WORK TASK:
Your answer should be the records, restated word for word.
--- START ---
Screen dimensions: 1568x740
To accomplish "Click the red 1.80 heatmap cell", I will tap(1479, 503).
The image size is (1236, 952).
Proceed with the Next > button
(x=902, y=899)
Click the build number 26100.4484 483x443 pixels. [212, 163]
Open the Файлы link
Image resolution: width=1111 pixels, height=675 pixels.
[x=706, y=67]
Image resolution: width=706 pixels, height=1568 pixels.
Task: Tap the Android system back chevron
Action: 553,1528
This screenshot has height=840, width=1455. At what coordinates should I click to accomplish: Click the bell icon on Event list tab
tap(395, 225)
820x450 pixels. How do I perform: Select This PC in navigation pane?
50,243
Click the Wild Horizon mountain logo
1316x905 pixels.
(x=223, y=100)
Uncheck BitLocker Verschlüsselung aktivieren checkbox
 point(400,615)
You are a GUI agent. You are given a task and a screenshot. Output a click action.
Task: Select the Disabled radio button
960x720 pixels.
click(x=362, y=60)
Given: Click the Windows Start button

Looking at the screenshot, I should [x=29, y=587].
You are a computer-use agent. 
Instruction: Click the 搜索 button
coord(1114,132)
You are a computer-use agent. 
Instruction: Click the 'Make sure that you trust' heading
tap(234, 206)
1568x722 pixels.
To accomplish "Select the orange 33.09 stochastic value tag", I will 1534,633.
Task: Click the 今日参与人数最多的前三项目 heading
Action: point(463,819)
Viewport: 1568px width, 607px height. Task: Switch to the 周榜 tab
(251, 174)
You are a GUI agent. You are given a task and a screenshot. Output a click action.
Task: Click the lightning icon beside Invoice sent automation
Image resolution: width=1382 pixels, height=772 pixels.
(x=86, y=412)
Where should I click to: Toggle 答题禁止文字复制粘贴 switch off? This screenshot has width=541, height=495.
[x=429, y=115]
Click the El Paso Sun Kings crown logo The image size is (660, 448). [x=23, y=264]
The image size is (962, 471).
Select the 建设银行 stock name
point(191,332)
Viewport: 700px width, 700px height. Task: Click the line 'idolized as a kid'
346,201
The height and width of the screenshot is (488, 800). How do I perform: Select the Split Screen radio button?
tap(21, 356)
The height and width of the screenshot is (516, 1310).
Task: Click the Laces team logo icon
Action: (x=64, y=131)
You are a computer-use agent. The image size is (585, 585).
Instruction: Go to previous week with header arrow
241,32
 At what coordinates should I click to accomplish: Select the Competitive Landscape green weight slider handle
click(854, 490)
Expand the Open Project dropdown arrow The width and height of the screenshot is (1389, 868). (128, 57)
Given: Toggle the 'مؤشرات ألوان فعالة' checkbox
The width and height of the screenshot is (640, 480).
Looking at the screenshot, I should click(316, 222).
--- END ---
RESULT OF THE TASK:
Screen dimensions: 1568x740
To accomplish "Click the red 1.80 heatmap cell", I will tap(1479, 503).
The image size is (1236, 952).
Proceed with the Next > button
(x=902, y=899)
Click the build number 26100.4484 483x443 pixels. [212, 163]
Open the Файлы link
Image resolution: width=1111 pixels, height=675 pixels.
[x=706, y=67]
Image resolution: width=706 pixels, height=1568 pixels.
Task: Tap the Android system back chevron
Action: 553,1528
This screenshot has height=840, width=1455. At what coordinates should I click to accomplish: Click the bell icon on Event list tab
tap(395, 225)
820x450 pixels. How do I perform: Select This PC in navigation pane?
50,243
Click the Wild Horizon mountain logo
1316x905 pixels.
(x=223, y=100)
Uncheck BitLocker Verschlüsselung aktivieren checkbox
 point(400,615)
You are a GUI agent. You are given a task and a screenshot. Output a click action.
Task: Select the Disabled radio button
960x720 pixels.
click(x=362, y=60)
Given: Click the Windows Start button

Looking at the screenshot, I should [x=29, y=587].
You are a computer-use agent. 
Instruction: Click the 搜索 button
coord(1114,132)
You are a computer-use agent. 
Instruction: Click the 'Make sure that you trust' heading
tap(234, 206)
1568x722 pixels.
To accomplish "Select the orange 33.09 stochastic value tag", I will 1534,633.
Task: Click the 今日参与人数最多的前三项目 heading
Action: point(463,819)
Viewport: 1568px width, 607px height. Task: Switch to the 周榜 tab
(251, 174)
You are a GUI agent. You are given a task and a screenshot. Output a click action.
Task: Click the lightning icon beside Invoice sent automation
Image resolution: width=1382 pixels, height=772 pixels.
(x=86, y=412)
Where should I click to: Toggle 答题禁止文字复制粘贴 switch off? This screenshot has width=541, height=495.
[x=429, y=115]
Click the El Paso Sun Kings crown logo The image size is (660, 448). [x=23, y=264]
The image size is (962, 471).
Select the 建设银行 stock name
point(191,332)
Viewport: 700px width, 700px height. Task: Click the line 'idolized as a kid'
346,201
The height and width of the screenshot is (488, 800). How do I perform: Select the Split Screen radio button?
tap(21, 356)
The height and width of the screenshot is (516, 1310).
Task: Click the Laces team logo icon
Action: (x=64, y=131)
You are a computer-use agent. The image size is (585, 585).
Instruction: Go to previous week with header arrow
241,32
 At what coordinates should I click to accomplish: Select the Competitive Landscape green weight slider handle
click(854, 490)
Expand the Open Project dropdown arrow The width and height of the screenshot is (1389, 868). (128, 57)
Given: Toggle the 'مؤشرات ألوان فعالة' checkbox
The width and height of the screenshot is (640, 480).
Looking at the screenshot, I should click(316, 222).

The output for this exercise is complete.